Healthy Babies Bright Futures (HBBF) and the Mayors Innovation Project recently awarded the City of Madison a $10,000 grant as part of their 2021 Healthy Babies Initiative. The program empowers city leaders to improve children’s health and reduce health disparities in communities by supporting efforts that decrease neurotoxic exposures. Madison was one of five selected proposals.

The City of Madison will use the grant to conduct research, engagement, and planning on how incorporate mold and lead abatement into a program to help conduct energy efficiency retrofits in affordable housing – work that was recently funded from a State grant. This work will be conducted in partnership with Sustain Dane, Elevate, Public Health Madison Dane County, University of Wisconsin School of Health, Northside Planning Council, and others.

This grant helps us advance our goal to prioritize our sustainability efforts to achieve multiple benefits. If we are successful at adding mold and lead abatement to our efforts, we will be able to improve the health of moderate income renters while reducing their bills and reducing our carbon emissions.

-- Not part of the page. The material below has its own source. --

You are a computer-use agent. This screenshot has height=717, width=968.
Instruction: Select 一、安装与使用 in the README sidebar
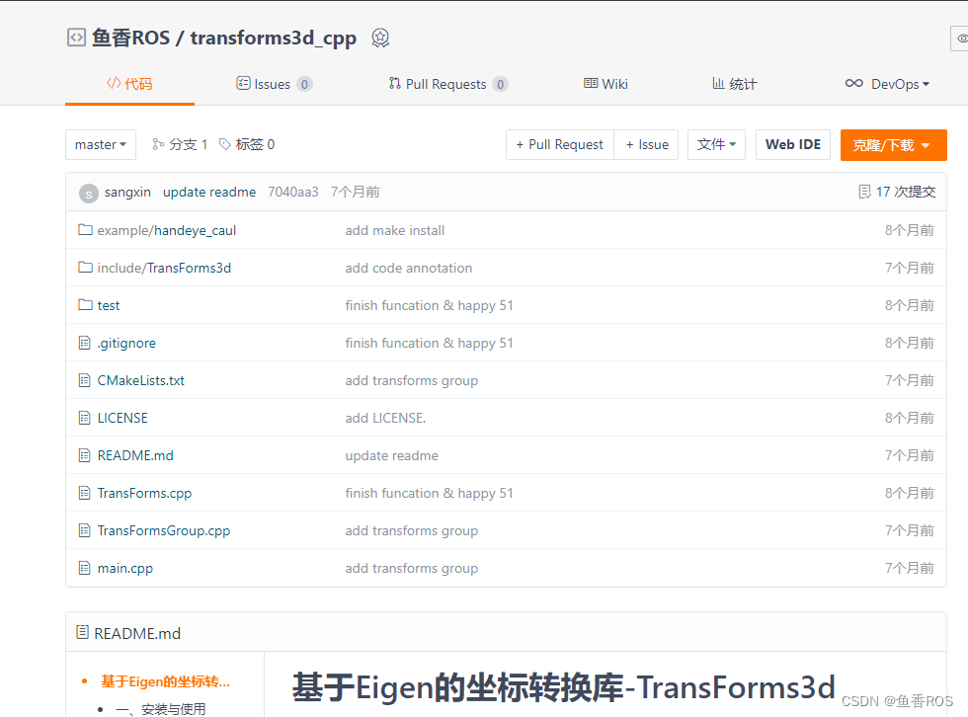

“From COVID, to lead contamination, to food insecurity, and the racial and economic inequities present in each of these, cities and mayors around the country are under intense pressure to respond to these compounding crises,” said Katya Spear, Co-Managing Director of the Mayors Innovation Project. “This project offers an opportunity to support and lift up innovative local programs that will have real impacts on children’s health in both the short and long-term.”

“This project helps to weave a net of resilience for the children in Madison,” said Kyra Naumoff Shields, HBBF’s Bright Cities Program Director. “Madison’s project provides a scalable model ready for uptake by other US cities. But, the ultimate winners are the babies in our lives whose health — and opportunity for a fairer start in life — is dramatically improved.”

I’m grateful to all our partners on this project, and am committed to making sure that our work on climate change benefits our entire community. That’s why I’ve proposed continuing this project for an additional year with ARPA funding. I hope this will let us improve housing for even more families in Madison.